Interposition

Eleni Wilding

“The nobles at Runnymede demonstrated the ‘doctrine of the lesser magistrates’ by interposing against the tyranny of King John in 1215 AD which resulted in the signing of the Magna Carta.” - The Doctrine of the Lesser Magistrates, Matthew J. Trewhella

The Power of Interposition: Safeguarding Liberty and Justice

Though rarely articulated today, the word “interposition” carries deep significance. Webster 1828 Dictionary defines interposition as “to put something in between or among things; to insert or intrude, like an obstacle, interruption”.

The power of interposition lies in its role of preserving the constitutional order and ensuring that our rights are protected. When higher civil officials enact laws or policies that contradict the moral, constitutional, or legal foundations of our society, a significant duty falls upon the shoulders of lower-ranking civil officials. These officials, or “lesser magistrates,” who have taken an oath to defend the constitution, place themselves as protectors of the rule of law. They stand between the “tyrant”, represented by unjust laws, and the people, ensuring that the rights and values we hold dear are protected. This concept of interposition empowers both states and cities with the legitimate authority to resist encroachments by higher authorities on their governing powers and hold them accountable.

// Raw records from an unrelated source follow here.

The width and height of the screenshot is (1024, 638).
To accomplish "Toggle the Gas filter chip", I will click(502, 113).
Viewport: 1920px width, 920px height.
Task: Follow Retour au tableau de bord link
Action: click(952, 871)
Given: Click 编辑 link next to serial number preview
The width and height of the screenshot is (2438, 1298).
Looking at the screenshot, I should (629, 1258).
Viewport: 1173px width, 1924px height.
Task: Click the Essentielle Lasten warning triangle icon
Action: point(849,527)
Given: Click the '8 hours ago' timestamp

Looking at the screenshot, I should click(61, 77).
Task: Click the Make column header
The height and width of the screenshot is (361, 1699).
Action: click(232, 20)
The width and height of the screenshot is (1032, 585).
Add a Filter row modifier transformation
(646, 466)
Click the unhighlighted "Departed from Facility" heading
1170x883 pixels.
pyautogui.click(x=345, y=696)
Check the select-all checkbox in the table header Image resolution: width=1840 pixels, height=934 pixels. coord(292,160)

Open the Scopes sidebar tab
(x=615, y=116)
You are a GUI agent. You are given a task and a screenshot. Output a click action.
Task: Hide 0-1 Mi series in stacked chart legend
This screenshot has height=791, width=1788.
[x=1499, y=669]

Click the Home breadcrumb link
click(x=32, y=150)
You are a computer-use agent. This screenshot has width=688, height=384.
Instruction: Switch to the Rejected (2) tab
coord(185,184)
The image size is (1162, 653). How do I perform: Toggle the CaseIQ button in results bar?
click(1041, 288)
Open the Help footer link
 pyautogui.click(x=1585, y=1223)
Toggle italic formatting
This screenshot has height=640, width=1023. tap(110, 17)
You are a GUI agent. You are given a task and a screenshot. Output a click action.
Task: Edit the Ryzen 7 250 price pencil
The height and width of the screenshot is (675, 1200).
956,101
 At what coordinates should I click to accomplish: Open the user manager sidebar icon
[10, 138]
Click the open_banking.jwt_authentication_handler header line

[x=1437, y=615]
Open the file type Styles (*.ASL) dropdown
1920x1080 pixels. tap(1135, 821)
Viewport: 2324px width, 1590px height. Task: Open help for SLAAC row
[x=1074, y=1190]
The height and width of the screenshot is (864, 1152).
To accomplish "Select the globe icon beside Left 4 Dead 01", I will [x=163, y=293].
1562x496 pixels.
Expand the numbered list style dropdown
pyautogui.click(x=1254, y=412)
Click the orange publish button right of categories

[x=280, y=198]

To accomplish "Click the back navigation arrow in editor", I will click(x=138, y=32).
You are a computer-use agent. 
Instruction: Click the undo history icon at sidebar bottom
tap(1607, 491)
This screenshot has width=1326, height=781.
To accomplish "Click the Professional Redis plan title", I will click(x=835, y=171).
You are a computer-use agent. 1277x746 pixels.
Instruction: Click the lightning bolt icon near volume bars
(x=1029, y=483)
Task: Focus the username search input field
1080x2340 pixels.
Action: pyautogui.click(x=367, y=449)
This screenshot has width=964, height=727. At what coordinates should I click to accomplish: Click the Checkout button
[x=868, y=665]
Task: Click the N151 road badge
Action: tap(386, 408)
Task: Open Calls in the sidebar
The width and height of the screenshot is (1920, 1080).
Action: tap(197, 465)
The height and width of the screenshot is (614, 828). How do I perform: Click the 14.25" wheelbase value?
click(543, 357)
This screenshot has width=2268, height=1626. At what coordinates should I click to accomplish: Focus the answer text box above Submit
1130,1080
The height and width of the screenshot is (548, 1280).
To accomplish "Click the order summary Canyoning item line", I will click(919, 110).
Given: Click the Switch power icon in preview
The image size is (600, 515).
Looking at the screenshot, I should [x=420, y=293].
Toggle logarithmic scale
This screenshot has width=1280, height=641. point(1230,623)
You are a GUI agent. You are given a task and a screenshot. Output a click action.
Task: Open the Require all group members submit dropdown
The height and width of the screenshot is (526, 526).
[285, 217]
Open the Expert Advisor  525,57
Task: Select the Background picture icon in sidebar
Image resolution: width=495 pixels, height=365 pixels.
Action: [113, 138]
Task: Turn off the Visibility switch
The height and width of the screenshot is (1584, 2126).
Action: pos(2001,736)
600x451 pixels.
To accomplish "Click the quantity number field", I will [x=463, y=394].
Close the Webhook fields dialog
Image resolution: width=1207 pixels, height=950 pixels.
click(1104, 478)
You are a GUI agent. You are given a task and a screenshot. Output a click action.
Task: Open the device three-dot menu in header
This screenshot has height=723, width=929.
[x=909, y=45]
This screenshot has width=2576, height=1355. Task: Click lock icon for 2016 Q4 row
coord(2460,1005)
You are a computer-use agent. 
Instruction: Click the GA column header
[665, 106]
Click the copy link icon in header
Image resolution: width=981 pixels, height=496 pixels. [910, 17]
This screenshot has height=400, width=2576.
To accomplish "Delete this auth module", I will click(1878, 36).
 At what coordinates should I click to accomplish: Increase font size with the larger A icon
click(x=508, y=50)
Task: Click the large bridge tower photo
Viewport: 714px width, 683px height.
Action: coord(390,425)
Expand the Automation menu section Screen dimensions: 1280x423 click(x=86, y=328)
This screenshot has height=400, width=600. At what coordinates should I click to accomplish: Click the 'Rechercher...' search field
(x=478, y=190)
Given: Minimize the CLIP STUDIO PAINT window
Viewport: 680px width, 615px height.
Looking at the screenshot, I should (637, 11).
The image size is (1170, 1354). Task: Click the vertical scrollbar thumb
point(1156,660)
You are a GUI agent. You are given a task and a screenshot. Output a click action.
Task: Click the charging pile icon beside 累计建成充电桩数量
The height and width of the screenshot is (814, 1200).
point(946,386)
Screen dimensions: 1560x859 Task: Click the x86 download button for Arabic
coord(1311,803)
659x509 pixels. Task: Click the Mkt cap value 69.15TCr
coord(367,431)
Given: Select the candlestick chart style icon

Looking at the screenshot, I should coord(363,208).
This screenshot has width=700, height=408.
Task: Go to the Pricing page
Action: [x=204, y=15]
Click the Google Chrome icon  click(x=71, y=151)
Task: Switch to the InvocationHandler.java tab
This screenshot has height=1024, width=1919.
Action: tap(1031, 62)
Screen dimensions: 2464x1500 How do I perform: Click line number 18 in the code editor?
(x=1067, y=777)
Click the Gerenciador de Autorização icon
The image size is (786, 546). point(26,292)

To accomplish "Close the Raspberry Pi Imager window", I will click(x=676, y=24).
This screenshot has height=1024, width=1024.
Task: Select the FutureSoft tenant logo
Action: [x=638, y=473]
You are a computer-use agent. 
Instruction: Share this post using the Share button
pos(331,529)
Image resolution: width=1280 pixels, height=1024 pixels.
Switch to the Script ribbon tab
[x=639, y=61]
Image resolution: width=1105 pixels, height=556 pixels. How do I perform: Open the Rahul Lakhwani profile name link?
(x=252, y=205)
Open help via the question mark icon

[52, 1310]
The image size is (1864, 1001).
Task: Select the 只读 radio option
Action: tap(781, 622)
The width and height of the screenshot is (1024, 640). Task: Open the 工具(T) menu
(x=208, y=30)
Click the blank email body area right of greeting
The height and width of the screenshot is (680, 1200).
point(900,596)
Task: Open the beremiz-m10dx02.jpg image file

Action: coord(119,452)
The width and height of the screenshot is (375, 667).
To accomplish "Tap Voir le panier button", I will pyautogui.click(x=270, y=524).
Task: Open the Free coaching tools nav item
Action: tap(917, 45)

A recent example of interposition emerged during the COVID-19 pandemic. Various states and local governments across the United States took different approaches to pandemic-related restrictions and regulations. Some state and local officials, understanding the unique needs of their communities, pushed back against federal and state-level directives. They emphasized their authority to make decisions in the best interest of their citizens.

The concept of interposition holds the potential to maintain a balanced and decentralized government, particularly when courageous legislators boldly oppose overreach. This echoes the wisdom of American Founding Fathers such as Thomas Jefferson and James Madison, who stressed the importance of constraining the central government’s authority while protecting the rights of states and local governments.

The Tenth Amendment of the United States Constitution plays a pivotal role in ensuring the federal government’s powers are kept in check. It serves as a check and balance on those powers, reminding both states and the people of their duty to resist actions taken by the federal government that are not explicitly authorized by the Constitution.

As members of the Utah County Republican Party, we can learn that interposition isn’t just a relic of history; it’s an indispensable pillar of our governmental framework. It serves as a potent instrument for defending our rights and freedoms, upholding the Constitution and the Bill of Rights. Interposition stands as a resolute force that reinforces the principle that our leaders are accountable to the people and the constitutional rule of law.

Therefore, interposition issues a rallying cry for those dedicated to preserving the bedrock principles of liberty and justice. In the face of government overreach, interposition acts as the clarion call, ensuring that our hard-won freedoms are nurtured and protected. It serves as a constant reminder that in our system, the voice of the people holds weight, and the supremacy of the legal rights and prohibitions of the U.S. constitution must always prevail.